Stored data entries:
-*-*-

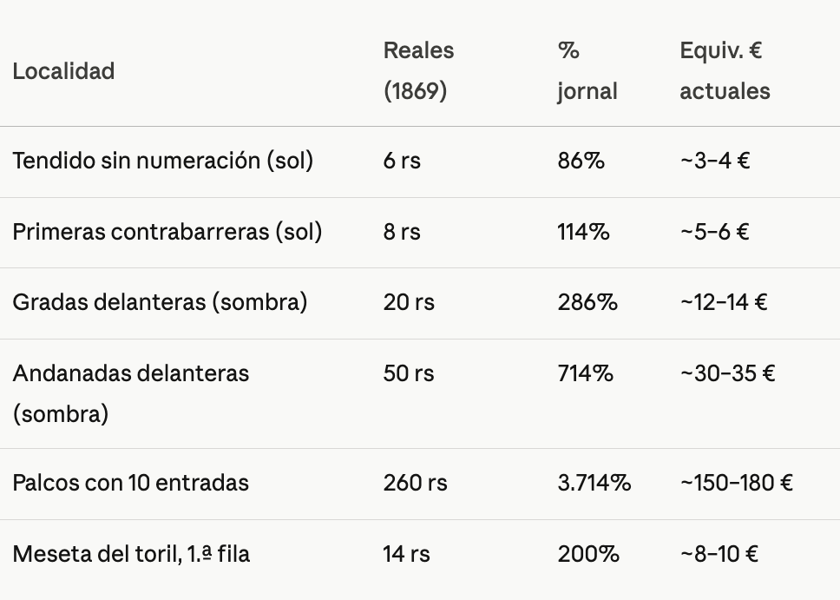
Task: Click the Localidad column header
Action: [63, 71]
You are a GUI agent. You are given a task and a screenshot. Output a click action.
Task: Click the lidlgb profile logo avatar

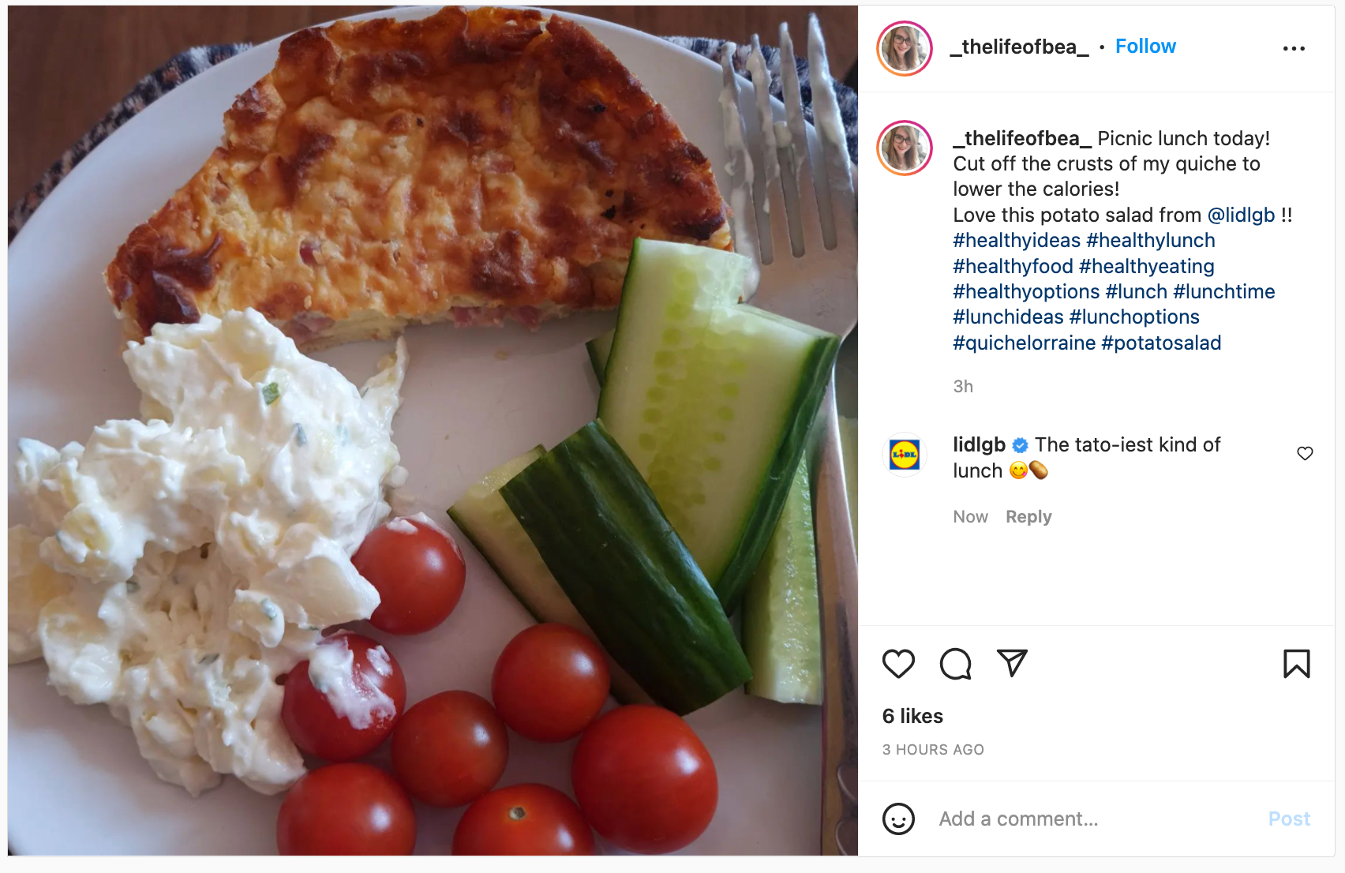click(905, 455)
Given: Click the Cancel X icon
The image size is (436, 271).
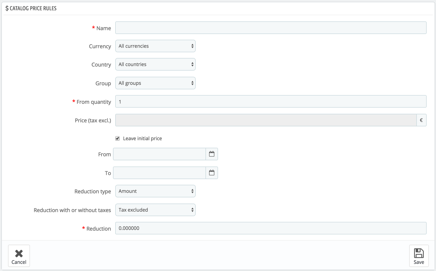Looking at the screenshot, I should [x=19, y=253].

-*-*-

_Activity_.
From the line containing "Given: Click the Cancel X icon" through the final line of the records, write out each line exactly, and include no pictures.

_Written answer_.
Given: Click the Cancel X icon
The image size is (436, 271).
Looking at the screenshot, I should [x=19, y=253].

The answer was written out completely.